WHAT TO WORK ON:
What you return must be every line below that includes the word "Home".

Saved entries
•••••

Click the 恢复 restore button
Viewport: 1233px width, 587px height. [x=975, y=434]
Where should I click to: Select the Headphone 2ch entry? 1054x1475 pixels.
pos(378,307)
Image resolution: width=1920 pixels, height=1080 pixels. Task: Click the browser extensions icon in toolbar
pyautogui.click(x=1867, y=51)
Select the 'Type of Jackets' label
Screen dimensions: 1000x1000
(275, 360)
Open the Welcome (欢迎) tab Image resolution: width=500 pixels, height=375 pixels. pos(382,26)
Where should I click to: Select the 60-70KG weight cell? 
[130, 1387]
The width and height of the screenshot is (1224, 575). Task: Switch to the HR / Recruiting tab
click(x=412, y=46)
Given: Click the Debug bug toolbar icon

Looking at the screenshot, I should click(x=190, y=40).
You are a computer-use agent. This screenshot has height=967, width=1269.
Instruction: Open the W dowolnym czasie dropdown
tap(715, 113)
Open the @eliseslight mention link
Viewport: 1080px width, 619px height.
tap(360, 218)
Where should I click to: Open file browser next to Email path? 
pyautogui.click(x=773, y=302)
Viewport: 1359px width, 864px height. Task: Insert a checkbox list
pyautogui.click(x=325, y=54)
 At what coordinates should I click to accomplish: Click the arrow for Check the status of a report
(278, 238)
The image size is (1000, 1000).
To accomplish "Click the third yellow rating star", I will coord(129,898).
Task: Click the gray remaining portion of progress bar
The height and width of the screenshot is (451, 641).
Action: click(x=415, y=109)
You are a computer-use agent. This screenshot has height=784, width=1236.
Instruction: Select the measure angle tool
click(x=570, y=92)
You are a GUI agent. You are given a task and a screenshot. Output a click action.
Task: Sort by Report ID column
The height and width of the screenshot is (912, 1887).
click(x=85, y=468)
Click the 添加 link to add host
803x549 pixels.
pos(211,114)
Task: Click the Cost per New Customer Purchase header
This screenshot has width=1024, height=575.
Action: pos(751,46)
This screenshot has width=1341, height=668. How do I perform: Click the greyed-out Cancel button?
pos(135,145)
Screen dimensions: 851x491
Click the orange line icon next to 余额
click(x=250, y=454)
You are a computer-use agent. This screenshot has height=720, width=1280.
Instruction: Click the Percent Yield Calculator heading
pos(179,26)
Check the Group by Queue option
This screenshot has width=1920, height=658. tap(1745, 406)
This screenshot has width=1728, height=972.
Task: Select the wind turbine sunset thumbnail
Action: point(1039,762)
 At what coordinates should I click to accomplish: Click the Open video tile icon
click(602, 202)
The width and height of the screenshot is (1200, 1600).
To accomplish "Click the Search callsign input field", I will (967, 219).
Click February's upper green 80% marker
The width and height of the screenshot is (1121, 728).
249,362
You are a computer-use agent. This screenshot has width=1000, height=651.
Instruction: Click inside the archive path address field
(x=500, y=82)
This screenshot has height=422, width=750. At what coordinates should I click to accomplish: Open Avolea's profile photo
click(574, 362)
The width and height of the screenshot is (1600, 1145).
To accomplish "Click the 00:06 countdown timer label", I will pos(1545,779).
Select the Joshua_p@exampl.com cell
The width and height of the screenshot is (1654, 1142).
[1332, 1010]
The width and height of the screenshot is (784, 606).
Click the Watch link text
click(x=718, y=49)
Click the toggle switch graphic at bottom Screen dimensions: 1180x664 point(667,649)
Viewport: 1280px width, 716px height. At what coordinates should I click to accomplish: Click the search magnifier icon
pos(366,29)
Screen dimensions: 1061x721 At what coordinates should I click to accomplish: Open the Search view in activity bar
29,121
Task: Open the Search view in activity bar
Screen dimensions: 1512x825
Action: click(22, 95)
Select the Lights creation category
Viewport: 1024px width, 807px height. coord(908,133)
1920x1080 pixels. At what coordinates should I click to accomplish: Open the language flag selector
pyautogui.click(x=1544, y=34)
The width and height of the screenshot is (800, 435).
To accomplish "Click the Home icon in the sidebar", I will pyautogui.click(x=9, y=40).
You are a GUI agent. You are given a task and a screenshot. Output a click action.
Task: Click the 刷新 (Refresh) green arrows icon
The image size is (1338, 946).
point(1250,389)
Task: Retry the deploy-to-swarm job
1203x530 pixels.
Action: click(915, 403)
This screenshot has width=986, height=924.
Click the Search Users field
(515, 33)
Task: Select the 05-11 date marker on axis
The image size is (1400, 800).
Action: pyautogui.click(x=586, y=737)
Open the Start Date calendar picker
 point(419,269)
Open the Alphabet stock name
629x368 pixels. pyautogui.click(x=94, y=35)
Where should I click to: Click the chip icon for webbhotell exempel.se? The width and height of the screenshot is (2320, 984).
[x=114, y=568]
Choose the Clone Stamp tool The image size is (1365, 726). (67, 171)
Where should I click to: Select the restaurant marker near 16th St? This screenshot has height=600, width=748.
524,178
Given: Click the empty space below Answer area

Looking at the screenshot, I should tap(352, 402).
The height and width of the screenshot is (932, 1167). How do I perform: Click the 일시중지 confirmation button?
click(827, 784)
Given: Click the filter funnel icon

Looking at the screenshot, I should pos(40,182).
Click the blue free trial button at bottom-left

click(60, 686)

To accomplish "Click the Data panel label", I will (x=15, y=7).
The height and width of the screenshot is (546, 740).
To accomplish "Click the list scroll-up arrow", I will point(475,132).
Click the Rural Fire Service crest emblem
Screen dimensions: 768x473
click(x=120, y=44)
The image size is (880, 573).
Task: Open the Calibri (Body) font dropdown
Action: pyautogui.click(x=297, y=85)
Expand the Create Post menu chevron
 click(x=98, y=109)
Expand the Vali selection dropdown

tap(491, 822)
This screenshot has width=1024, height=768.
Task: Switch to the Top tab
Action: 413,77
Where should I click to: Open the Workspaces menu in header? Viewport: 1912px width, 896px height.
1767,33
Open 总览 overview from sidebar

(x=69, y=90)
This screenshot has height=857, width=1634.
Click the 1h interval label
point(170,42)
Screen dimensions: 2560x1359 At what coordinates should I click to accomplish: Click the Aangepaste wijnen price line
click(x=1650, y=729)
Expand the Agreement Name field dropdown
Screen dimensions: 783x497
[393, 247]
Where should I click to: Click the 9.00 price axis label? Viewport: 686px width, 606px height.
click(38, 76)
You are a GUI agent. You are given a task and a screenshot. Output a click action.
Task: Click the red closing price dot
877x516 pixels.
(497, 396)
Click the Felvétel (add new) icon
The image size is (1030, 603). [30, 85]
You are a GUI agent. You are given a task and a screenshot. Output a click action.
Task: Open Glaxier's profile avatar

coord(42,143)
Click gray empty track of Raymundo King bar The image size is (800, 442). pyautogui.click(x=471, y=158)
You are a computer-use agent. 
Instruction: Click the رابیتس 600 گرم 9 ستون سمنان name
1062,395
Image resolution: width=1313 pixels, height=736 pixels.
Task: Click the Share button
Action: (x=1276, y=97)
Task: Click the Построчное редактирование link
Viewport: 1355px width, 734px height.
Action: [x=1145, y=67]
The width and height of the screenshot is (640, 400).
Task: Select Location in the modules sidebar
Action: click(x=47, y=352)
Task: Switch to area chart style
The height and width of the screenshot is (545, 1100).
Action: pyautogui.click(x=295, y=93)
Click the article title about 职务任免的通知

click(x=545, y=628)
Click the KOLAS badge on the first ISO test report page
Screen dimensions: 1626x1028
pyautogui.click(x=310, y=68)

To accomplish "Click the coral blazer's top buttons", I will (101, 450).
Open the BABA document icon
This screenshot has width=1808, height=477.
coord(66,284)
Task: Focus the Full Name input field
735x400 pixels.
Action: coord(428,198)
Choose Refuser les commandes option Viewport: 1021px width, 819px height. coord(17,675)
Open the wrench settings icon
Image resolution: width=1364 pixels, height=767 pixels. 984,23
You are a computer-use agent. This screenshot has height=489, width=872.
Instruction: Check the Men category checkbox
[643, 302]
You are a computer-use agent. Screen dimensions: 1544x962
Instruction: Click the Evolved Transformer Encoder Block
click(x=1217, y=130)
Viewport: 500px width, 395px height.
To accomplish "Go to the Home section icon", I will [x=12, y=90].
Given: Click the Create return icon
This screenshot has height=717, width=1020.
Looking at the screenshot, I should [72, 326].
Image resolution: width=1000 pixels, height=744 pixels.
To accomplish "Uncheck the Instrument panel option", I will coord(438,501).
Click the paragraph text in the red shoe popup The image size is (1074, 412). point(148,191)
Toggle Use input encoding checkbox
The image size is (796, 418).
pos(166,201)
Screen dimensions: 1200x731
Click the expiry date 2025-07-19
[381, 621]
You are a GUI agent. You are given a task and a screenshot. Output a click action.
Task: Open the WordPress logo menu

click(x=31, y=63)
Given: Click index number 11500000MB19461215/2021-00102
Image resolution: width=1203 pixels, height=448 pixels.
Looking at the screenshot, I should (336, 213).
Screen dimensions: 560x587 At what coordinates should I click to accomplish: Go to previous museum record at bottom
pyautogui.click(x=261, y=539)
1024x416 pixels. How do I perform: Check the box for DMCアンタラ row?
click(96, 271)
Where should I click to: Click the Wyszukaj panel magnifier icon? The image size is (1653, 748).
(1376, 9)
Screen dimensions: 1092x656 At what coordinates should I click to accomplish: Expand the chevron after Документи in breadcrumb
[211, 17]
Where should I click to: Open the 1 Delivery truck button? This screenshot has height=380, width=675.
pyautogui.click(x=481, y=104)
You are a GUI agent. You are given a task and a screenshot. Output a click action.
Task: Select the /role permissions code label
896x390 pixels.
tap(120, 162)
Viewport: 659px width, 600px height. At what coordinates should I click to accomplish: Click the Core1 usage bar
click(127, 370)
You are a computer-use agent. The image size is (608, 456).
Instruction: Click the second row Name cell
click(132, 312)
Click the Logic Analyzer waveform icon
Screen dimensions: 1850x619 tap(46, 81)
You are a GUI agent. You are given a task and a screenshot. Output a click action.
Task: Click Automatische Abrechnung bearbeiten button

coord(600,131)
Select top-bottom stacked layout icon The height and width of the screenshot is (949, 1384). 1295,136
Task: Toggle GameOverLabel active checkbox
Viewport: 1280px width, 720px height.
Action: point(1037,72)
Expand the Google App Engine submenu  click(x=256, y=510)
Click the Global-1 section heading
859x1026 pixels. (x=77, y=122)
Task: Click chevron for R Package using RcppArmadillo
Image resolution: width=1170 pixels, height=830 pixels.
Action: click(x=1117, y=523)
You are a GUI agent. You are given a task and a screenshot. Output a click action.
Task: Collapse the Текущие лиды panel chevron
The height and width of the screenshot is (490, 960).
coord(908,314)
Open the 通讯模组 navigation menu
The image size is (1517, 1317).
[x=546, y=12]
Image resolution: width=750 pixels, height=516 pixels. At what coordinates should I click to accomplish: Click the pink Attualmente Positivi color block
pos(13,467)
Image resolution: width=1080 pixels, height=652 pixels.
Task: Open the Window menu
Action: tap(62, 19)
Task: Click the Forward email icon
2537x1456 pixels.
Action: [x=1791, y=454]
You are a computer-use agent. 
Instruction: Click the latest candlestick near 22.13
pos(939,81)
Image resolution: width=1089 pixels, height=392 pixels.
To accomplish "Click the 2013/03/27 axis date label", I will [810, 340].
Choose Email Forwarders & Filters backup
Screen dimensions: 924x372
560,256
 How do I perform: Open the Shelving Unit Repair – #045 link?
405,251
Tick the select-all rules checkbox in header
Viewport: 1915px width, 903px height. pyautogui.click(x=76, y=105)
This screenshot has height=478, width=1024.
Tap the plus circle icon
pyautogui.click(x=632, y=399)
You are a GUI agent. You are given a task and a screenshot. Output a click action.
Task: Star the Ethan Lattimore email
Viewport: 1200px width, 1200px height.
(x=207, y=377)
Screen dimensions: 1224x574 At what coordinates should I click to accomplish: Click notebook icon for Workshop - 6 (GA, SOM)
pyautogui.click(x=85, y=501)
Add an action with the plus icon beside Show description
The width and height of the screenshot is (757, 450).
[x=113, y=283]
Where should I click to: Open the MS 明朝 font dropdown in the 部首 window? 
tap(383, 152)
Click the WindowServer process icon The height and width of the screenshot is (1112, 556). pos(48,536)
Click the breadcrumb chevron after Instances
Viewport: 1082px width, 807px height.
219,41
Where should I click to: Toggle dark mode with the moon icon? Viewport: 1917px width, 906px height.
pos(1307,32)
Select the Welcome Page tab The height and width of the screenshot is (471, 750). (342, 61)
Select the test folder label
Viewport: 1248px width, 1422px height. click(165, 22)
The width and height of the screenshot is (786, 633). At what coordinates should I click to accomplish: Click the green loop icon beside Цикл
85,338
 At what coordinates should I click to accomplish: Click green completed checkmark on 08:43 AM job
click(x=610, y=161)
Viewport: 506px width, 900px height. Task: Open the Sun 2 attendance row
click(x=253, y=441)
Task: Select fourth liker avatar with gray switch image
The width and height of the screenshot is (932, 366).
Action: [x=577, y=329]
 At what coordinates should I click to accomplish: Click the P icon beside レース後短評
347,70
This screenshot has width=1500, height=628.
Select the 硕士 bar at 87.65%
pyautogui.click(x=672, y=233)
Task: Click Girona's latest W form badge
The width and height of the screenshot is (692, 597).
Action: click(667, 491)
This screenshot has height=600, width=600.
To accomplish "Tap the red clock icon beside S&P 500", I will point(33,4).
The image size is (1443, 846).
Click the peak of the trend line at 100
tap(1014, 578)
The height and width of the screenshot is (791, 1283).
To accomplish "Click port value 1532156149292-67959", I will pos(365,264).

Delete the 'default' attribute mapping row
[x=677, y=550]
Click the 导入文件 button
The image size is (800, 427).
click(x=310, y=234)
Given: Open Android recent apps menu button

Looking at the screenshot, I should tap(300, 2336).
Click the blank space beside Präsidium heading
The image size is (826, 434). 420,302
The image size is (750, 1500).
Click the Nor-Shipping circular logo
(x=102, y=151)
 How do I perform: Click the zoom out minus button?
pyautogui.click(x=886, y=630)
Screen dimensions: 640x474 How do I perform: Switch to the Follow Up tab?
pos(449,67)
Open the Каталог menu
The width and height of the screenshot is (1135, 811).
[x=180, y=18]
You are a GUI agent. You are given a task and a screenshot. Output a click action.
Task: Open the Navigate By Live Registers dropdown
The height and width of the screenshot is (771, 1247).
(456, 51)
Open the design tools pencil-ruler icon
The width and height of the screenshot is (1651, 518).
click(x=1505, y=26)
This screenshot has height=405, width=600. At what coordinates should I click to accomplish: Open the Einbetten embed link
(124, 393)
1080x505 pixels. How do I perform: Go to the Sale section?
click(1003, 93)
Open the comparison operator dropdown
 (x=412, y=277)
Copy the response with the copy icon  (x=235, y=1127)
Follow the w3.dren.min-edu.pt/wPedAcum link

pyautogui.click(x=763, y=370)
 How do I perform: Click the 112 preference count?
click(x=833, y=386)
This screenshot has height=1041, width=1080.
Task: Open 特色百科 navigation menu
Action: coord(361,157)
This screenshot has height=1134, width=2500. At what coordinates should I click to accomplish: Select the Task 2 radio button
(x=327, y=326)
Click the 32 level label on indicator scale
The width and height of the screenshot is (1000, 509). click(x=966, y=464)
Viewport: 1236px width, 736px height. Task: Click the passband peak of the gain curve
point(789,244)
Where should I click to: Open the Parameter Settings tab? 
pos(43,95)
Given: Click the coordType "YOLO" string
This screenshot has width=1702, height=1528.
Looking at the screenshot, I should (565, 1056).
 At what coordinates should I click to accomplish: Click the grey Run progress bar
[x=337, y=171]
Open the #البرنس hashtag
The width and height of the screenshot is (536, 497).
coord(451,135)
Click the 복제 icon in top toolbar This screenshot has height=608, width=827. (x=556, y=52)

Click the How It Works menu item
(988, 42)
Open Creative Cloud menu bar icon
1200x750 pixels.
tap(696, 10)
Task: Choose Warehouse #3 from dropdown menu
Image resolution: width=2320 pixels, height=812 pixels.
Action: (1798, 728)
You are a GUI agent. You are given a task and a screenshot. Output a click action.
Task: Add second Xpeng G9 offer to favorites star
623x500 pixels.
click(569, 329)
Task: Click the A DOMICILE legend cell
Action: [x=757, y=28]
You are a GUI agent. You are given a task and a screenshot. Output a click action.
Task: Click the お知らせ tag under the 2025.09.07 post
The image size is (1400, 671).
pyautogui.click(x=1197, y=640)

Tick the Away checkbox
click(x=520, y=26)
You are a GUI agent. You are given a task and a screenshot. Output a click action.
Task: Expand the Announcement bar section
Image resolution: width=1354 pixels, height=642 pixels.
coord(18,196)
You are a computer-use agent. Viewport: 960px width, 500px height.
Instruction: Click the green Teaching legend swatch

•••••

EXERCISE RESULT:
To accomplish "Click the Home icon in the sidebar", I will pyautogui.click(x=9, y=40).
To accomplish "Go to the Home section icon", I will [x=12, y=90].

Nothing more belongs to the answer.